1 Introduction

Recently, new content circulation environment is being developed in accordance with the spread of cloud, mobile web hard, bit torrent environment and mobile environment. As the copyright infringement cases of mobile devices, platforms, and services increase, the development of copyright protection technology in mobile environment and the need for new standards are emerged [1].

There are mobile applications which used to prevent copyright infringement of mobile contents. It has a function of inserting and extracting digital watermarks. However, when the application is executed in the mobile device as it is, there is a problem that the battery usage rapidly increases, and there is no related API to which the low power technology is applied to solve the problem. Due to the nature of mobile devices with limited battery capacity, it is very important to minimize the power consumption of the app in the process of developing a mobile watermarking application so that it can be serviced for a longer period of time.

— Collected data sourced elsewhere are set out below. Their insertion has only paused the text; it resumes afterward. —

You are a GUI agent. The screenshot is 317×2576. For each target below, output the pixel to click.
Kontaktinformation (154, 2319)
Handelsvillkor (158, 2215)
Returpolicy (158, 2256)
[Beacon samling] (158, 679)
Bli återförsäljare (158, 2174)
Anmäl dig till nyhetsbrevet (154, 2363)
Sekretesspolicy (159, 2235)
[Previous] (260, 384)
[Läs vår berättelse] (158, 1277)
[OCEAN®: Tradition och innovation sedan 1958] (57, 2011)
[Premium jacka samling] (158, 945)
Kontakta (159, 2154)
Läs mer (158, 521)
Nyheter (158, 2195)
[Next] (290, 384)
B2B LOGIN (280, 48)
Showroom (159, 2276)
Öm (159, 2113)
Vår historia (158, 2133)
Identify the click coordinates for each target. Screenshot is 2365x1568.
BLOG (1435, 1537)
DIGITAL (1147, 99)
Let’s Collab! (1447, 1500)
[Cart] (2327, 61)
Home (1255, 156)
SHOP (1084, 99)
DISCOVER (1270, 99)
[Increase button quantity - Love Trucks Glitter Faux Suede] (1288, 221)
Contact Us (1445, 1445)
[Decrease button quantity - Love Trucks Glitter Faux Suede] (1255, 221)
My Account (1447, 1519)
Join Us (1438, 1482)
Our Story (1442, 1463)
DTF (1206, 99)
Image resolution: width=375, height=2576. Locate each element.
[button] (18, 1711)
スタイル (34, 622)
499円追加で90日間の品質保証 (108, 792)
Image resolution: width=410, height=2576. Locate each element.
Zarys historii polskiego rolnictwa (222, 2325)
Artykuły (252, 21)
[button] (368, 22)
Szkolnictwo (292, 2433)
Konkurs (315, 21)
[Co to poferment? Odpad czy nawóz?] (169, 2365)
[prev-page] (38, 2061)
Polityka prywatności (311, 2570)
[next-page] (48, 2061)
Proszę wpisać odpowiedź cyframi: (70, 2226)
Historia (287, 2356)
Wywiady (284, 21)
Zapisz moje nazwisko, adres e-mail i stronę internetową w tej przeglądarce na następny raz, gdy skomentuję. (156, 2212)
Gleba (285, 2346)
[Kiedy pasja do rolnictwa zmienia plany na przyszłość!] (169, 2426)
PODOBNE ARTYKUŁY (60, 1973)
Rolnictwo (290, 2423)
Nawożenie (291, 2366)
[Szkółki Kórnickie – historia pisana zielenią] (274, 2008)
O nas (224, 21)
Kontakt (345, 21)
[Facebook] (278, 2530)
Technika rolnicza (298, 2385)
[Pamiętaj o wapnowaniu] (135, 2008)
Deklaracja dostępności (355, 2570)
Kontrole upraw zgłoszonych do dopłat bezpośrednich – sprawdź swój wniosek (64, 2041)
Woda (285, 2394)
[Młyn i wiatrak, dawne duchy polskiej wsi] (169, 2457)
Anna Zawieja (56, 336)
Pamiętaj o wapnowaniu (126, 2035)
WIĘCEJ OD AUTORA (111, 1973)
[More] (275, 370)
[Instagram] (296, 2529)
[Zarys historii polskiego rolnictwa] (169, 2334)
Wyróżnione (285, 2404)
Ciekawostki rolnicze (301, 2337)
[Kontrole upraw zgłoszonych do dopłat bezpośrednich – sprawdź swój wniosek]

In this paper, we describe digital watermarking, battery historian, and energy refactoring, and propose two scenarios for accurately measuring the power consumption of mobile watermarking applications using battery historian. The existing watermarking application is implemented through energy refactoring the improvement in power consumption is confirmed through the results of power consumption measurement through the battery history. This will be used as a reference for the development of low-power applications and API modules with copyright technology in the future.

2 Preliminaries

2.1 Digital Watermarking

Digital watermarking is a technique for copyright protection, which means that a copyright holder or a seller inserts a specific code or pattern so as to identify copyright information in various digital contents such as photographs and moving pictures [2, 3]. In this case, the inserted data is called a watermark, and is used as a legal basis for proofing the owner by extracting the watermark information again from the pirated digital contents distributed by inserting the watermark (Fig. 1).

Fig. 1.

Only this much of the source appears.